Mommy Wars: For Which Side Do We Work-From-Home Mothers Battle?
My brother’s kids have dual citizenship (United States and Canada) and I like to tease them by asking which side they’d fight for should our countries go to war. I wonder the same thing in the all-important Mommy War being waged across the land. See, ever since I’ve been a mother, I’ve worked. But I’m a writer and that means that I do that work from home. My husband, also a journalist, and I have arranged it so that I can be home with our kids.
So am I working mom or a stay-at-home mom? Are those even the right terms to use? I don’t know. I’ve cobbled together contract work, reporting gigs and freelance jobs and each week I work more than I did when I was a full-time reporter at a newspaper, well over 40 hours a week. So there’s no way around the fact that I’m a working mother.

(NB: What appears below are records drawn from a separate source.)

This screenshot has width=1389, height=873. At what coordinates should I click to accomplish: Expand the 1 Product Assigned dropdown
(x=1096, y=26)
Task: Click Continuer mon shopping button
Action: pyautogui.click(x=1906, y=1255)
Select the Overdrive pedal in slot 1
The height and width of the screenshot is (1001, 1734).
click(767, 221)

On the other hand, I’m literally a stay-at-home mother who is here in the house with them at all times (unless I need to go cover an assignment). We have had periods of time where we’ve had no child care and periods of time where I’ve had someone come in for half the day. I’ve never had full-time childcare and, in fact, I get so much out of my time with my children that I’d rather lose the jobs and serve cereal for dinner than not get that quality time with them.
In any case, I realize my situation is unique but the important question lingers: with which battalion should I register? I’m not sure either one would have me. Sure, I work my butt off, but not in that whole clickety-clack heels and power suit and commute downtown to the office and, you know, brush your hair each day way. I don’t have the schedule, uniform or pressure of a typical working mother. And while I like to think of myself as a stay-at-home mother, the fact is that all the other stay-at-home mothers strike me as people who get much more out of their days with their children, and are definitely more fully involved in their children’s day-to-day activities. This is probably because they haven’t just thrown their kids into a closed room with a bucket of Legos and told them to be quiet while mommy calls the senator.
I fear that neither side in the War of Mothers will have me. Or maybe I am Switzerland. Ooh, or maybe I can broker a peace agreement.
Here’s my call to set down arms: If your little bundles of joys are being raised properly and you’re satisfied with your work (whether that’s in the home or out of it or something in between), that’s all that matters — not where you come down on the cultural divide.